::: Data supplied

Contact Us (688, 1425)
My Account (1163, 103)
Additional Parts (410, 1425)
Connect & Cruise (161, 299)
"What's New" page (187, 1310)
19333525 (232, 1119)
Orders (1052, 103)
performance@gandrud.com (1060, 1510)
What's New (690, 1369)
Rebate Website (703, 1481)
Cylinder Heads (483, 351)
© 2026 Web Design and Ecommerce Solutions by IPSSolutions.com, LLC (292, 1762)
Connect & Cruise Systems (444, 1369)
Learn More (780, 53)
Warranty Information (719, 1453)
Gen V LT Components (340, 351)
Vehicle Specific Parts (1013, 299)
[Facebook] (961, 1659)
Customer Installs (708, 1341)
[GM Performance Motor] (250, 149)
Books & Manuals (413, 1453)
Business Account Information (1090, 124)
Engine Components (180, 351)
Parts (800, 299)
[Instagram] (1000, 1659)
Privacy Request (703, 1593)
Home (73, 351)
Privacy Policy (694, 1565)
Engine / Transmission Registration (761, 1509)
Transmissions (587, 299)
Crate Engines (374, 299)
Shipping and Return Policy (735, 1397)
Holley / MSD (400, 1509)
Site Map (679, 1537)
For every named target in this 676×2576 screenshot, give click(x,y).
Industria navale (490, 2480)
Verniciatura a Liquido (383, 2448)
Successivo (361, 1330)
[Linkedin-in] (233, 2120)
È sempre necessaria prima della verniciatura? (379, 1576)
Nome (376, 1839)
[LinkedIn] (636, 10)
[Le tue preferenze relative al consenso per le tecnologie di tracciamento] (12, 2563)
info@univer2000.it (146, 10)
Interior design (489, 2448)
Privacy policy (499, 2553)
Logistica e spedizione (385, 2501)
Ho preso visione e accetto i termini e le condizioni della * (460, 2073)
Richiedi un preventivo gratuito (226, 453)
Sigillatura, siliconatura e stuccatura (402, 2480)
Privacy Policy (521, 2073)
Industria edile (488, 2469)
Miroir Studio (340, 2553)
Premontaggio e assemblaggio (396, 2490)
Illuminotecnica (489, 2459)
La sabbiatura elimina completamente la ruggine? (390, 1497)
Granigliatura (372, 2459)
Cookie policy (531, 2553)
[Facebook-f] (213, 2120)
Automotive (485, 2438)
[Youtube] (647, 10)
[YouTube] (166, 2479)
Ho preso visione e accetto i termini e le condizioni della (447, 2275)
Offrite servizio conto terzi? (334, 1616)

::::::

» **Exercise**: After locating the line holding "Customer Installs (708, 1341)" above, output exactly that line and every line after it through the line holding "Verniciatura a Liquido (383, 2448)". Include nothing else.

» **Your response**:
Customer Installs (708, 1341)
[GM Performance Motor] (250, 149)
Books & Manuals (413, 1453)
Business Account Information (1090, 124)
Engine Components (180, 351)
Parts (800, 299)
[Instagram] (1000, 1659)
Privacy Request (703, 1593)
Home (73, 351)
Privacy Policy (694, 1565)
Engine / Transmission Registration (761, 1509)
Transmissions (587, 299)
Crate Engines (374, 299)
Shipping and Return Policy (735, 1397)
Holley / MSD (400, 1509)
Site Map (679, 1537)
For every named target in this 676×2576 screenshot, give click(x,y).
Industria navale (490, 2480)
Verniciatura a Liquido (383, 2448)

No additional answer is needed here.